_TASK REQUIREMENTS_
Every line in the entries that holds "bell" should be identified and copied.

(Saved data entries)
________________

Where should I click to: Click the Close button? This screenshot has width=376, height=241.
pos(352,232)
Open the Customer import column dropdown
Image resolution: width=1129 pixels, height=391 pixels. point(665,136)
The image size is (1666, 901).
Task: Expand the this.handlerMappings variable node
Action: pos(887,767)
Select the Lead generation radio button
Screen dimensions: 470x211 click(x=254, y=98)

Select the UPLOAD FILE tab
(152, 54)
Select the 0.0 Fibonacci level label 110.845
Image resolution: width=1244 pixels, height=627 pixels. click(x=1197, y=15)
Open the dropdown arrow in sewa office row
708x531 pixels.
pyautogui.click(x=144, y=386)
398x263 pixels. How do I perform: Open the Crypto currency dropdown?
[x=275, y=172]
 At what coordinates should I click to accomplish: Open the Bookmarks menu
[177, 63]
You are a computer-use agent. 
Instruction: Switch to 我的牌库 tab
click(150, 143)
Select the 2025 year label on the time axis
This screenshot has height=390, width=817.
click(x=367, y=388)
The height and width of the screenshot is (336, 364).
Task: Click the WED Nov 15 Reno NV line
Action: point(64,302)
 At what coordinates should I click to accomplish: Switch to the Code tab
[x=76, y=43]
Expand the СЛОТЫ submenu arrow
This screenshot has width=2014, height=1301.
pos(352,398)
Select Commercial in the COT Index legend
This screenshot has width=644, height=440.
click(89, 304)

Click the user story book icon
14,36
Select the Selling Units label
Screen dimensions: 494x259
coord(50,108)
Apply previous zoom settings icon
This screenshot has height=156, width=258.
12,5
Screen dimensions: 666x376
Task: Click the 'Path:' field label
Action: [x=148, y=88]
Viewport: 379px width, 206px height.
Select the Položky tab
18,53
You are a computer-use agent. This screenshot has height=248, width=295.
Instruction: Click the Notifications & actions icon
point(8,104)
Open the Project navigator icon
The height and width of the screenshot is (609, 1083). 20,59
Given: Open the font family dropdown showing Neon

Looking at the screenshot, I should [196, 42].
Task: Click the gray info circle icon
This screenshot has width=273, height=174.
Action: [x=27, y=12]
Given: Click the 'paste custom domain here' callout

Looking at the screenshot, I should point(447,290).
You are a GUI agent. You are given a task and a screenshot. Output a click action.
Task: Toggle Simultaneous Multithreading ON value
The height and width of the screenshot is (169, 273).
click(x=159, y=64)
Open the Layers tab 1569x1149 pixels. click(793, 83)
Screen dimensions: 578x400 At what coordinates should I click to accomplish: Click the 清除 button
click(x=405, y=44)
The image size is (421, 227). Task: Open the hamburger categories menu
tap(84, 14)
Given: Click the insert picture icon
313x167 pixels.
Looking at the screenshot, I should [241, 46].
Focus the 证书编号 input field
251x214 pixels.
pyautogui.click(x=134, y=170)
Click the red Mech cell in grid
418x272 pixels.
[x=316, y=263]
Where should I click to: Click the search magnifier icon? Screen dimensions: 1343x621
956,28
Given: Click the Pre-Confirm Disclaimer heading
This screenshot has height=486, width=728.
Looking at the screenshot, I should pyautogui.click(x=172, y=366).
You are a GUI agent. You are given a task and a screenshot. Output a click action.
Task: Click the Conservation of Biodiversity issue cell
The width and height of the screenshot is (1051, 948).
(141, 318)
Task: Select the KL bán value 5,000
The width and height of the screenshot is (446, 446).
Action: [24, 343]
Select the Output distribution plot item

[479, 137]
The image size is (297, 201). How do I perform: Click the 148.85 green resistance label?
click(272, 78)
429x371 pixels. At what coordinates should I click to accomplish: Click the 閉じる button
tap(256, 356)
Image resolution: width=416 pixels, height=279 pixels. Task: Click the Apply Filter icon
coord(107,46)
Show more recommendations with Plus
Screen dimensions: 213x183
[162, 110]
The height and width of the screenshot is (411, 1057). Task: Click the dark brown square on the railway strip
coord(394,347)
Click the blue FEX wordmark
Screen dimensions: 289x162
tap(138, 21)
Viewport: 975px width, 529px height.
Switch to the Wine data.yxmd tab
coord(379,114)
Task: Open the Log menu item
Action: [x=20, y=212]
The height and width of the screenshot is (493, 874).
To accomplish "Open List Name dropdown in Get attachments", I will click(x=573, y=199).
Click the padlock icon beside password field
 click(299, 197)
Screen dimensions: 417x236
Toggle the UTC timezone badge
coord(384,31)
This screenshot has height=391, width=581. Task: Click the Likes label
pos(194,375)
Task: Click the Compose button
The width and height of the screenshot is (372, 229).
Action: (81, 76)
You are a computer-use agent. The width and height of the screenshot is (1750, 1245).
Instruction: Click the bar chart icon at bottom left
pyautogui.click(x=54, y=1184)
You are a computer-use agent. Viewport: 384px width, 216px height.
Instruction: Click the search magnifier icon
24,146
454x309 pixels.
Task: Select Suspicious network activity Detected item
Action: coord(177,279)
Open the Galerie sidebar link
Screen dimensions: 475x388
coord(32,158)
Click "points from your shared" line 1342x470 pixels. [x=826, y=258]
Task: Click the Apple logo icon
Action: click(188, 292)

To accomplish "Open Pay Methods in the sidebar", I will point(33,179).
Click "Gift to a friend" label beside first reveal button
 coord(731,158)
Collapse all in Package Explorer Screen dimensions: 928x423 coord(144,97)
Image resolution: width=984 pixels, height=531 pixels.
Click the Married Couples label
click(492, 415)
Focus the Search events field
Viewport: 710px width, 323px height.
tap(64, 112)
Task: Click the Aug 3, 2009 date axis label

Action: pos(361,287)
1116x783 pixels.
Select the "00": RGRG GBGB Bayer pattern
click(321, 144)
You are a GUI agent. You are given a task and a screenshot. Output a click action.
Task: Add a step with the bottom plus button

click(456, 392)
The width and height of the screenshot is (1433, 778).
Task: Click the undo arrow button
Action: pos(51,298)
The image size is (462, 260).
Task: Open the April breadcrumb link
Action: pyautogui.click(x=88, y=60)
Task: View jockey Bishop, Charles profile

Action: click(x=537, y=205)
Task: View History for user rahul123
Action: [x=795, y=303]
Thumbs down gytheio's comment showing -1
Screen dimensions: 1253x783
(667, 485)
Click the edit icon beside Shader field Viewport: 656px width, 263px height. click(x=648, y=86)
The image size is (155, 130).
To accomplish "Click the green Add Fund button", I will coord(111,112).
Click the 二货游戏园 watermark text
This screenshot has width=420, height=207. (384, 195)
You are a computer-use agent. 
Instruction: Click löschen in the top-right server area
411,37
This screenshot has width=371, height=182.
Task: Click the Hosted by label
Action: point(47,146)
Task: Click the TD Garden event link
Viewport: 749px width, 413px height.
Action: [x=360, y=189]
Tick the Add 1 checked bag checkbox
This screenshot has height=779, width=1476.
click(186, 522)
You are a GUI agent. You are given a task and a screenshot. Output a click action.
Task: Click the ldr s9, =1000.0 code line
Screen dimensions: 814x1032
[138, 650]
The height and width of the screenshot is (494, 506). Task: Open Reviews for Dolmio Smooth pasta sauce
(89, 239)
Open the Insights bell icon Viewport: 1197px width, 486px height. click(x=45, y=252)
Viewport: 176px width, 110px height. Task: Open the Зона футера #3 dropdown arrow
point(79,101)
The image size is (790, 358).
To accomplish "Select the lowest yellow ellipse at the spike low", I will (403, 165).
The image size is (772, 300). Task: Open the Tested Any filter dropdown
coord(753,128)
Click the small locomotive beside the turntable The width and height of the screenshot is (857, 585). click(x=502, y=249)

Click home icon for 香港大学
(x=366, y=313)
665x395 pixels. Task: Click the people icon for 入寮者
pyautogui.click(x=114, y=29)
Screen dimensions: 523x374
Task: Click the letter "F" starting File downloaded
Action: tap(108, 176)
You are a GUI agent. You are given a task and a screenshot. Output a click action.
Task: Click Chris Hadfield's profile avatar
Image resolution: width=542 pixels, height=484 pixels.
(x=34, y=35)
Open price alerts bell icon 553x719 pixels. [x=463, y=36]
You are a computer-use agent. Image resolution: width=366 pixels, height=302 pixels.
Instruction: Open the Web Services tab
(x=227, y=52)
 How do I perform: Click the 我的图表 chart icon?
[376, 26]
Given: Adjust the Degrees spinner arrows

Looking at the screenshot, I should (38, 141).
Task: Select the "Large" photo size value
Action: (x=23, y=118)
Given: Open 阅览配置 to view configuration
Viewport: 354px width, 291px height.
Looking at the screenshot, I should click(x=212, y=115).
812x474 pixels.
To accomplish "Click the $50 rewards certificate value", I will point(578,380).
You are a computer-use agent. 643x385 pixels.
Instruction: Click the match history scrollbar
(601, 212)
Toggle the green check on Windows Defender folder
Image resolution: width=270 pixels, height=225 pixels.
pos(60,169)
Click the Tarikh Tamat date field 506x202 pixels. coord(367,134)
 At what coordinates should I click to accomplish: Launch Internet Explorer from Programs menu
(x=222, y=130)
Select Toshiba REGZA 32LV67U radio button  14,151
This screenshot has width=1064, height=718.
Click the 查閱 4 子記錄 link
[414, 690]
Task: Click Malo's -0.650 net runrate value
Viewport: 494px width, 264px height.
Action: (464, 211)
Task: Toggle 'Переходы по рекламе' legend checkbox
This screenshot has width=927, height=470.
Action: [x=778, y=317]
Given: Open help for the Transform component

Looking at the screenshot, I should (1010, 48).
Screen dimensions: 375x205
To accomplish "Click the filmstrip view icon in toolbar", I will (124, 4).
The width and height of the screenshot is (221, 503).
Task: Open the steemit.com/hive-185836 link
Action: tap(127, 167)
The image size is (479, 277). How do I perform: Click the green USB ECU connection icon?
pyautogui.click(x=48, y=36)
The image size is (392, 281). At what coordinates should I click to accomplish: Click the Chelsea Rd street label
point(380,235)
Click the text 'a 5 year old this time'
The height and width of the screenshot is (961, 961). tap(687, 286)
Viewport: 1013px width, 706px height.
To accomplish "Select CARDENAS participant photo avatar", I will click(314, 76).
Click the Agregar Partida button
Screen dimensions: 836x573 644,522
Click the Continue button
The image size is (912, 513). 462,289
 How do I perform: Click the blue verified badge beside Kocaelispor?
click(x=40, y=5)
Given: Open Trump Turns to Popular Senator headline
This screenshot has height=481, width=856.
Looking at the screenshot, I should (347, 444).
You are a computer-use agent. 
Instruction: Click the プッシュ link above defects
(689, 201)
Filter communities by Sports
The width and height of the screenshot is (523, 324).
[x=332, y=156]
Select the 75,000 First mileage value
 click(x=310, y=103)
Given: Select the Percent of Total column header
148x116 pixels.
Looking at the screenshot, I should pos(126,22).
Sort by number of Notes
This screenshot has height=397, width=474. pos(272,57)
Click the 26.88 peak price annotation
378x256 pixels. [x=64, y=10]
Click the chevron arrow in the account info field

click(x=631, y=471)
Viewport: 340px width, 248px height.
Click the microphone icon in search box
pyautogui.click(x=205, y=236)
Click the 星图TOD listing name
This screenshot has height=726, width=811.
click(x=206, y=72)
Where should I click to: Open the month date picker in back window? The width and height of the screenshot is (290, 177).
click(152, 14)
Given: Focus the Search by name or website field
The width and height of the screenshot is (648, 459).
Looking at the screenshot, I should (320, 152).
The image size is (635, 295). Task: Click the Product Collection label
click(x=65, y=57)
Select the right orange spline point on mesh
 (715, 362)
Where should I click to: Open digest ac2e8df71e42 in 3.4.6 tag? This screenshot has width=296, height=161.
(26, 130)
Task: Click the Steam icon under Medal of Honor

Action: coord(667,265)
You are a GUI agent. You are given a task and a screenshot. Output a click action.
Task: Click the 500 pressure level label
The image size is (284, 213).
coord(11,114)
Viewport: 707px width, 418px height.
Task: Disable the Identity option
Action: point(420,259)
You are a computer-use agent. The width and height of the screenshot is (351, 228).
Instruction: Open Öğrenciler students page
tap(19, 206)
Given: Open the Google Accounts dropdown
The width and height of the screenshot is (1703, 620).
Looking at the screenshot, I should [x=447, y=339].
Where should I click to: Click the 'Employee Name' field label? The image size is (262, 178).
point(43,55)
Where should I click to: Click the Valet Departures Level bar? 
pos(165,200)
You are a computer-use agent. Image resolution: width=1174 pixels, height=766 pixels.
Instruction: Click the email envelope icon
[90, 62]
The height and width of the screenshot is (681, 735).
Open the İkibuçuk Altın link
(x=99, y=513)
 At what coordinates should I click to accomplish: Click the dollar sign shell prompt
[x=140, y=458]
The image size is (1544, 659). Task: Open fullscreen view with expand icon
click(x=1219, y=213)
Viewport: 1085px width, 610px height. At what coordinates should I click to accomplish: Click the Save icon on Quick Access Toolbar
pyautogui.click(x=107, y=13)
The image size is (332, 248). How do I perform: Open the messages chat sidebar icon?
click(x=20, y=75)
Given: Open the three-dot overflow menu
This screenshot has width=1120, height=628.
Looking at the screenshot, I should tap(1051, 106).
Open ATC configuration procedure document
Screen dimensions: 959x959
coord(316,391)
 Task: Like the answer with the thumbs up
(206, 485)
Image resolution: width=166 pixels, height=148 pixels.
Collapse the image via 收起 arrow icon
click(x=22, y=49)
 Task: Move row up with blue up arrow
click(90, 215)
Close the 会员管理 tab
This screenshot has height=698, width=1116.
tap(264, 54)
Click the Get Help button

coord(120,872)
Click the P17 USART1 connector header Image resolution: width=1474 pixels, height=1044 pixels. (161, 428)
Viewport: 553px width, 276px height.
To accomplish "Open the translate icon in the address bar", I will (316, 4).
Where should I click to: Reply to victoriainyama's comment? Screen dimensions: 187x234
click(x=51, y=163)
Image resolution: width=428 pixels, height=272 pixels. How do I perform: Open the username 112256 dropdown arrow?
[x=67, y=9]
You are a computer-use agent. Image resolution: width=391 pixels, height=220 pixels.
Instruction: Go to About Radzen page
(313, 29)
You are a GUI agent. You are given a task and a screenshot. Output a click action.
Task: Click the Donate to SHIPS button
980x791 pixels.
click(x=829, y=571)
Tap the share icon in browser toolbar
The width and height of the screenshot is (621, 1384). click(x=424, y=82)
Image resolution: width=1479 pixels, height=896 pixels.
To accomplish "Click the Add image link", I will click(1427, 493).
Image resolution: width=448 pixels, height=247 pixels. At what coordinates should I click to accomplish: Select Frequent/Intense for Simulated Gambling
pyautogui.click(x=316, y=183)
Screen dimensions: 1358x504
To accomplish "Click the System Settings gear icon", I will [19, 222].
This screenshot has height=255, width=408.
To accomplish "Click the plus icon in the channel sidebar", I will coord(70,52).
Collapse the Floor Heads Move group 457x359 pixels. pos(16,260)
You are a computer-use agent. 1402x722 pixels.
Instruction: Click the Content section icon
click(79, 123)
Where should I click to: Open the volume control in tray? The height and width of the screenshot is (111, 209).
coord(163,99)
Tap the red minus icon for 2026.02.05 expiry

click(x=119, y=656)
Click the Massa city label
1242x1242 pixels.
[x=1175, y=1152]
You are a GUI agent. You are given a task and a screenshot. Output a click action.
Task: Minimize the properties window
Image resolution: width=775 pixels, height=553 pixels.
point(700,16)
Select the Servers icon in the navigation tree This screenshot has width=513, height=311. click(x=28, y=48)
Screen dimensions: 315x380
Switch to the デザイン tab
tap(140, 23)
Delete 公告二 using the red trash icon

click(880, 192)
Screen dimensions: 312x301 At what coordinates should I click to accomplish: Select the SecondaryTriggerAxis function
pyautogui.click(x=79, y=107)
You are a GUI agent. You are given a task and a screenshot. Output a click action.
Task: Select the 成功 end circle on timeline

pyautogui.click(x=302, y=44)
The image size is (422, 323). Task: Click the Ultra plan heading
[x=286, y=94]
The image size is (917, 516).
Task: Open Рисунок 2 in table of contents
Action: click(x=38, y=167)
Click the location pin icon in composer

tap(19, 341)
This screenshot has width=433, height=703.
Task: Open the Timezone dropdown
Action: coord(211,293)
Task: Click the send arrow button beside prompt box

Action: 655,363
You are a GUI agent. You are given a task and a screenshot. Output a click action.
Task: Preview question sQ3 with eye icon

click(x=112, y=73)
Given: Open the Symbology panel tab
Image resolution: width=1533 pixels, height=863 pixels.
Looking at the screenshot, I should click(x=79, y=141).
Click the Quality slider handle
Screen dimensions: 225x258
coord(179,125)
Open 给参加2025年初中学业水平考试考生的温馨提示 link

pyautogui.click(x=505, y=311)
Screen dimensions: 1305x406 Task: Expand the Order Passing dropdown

________________

_EXERCISE SOLUTION_
Open the Insights bell icon Viewport: 1197px width, 486px height. click(x=45, y=252)
Open price alerts bell icon 553x719 pixels. [x=463, y=36]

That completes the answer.